[Exercise directions] Please list each line of the material below that contains the word "height".

(Items from a dataset)
......

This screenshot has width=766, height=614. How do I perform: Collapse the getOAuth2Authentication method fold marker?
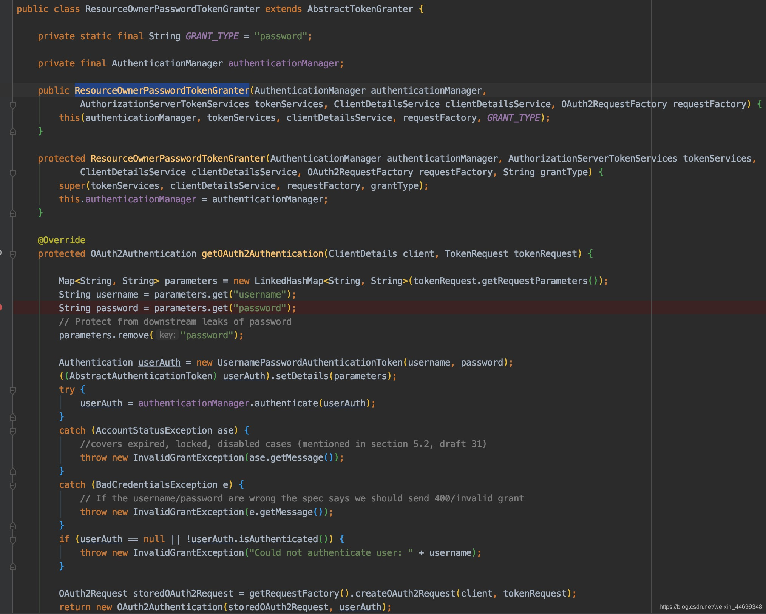[x=12, y=255]
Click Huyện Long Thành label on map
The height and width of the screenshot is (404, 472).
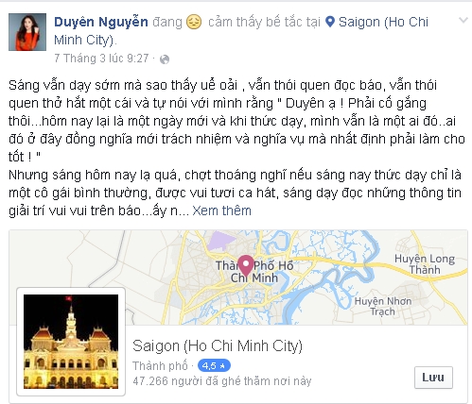pyautogui.click(x=425, y=264)
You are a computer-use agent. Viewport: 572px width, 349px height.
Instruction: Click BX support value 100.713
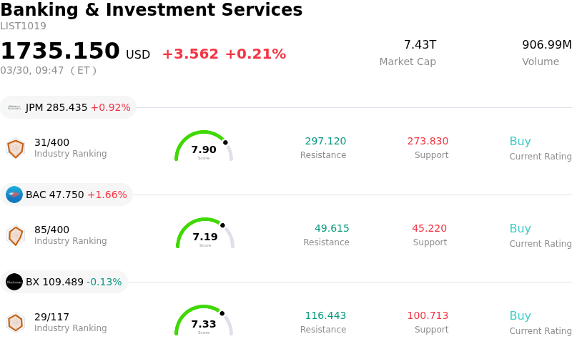coord(428,316)

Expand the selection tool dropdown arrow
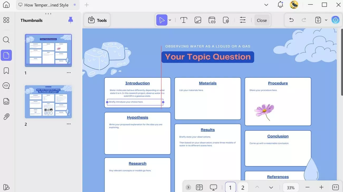pos(170,20)
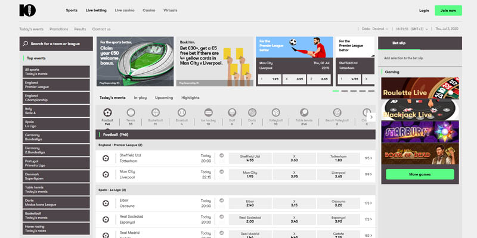Switch to the In-play tab

click(141, 98)
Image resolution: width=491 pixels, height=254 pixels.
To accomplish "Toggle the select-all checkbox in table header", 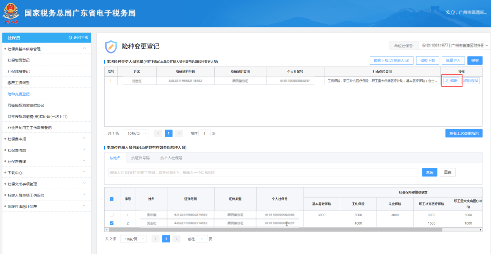I will pos(112,199).
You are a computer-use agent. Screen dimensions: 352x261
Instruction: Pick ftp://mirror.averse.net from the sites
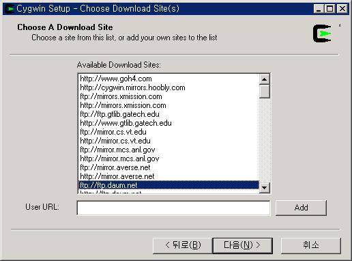point(168,167)
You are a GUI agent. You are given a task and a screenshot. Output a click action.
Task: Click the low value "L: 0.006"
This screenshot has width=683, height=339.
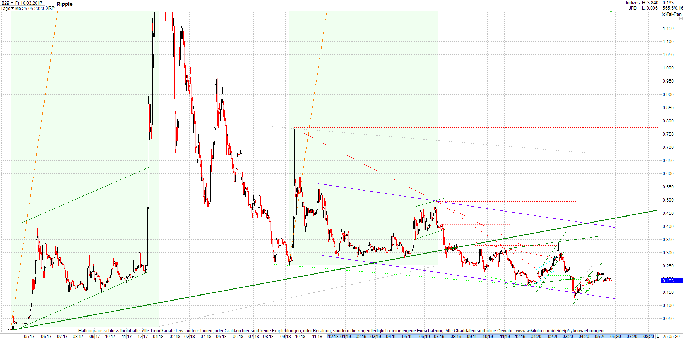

......

[Exercise answer]
This screenshot has width=766, height=614. How do I perform: Collapse the getOAuth2Authentication method fold marker?
The height and width of the screenshot is (404, 472).
You are a computer-use agent. Viewport: 572px width, 349px height.
Image resolution: width=491 pixels, height=254 pixels.
This screenshot has width=683, height=339.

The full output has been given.